Dataset excerpt>
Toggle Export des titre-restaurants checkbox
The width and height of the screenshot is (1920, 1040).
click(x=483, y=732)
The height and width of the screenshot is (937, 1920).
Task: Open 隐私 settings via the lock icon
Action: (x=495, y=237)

==

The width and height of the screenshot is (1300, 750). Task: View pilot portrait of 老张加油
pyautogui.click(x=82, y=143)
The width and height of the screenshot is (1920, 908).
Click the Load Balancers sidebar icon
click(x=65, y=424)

Instructions for the task> Rewrite the data as a numbered list, leaving out blank lines, beginning at the line containing "The width and height of the screenshot is (1920, 908)." and ending with the line containing "click(x=65, y=424)", both included.

Exercise response>
1. The width and height of the screenshot is (1920, 908).
2. Click the Load Balancers sidebar icon
3. click(x=65, y=424)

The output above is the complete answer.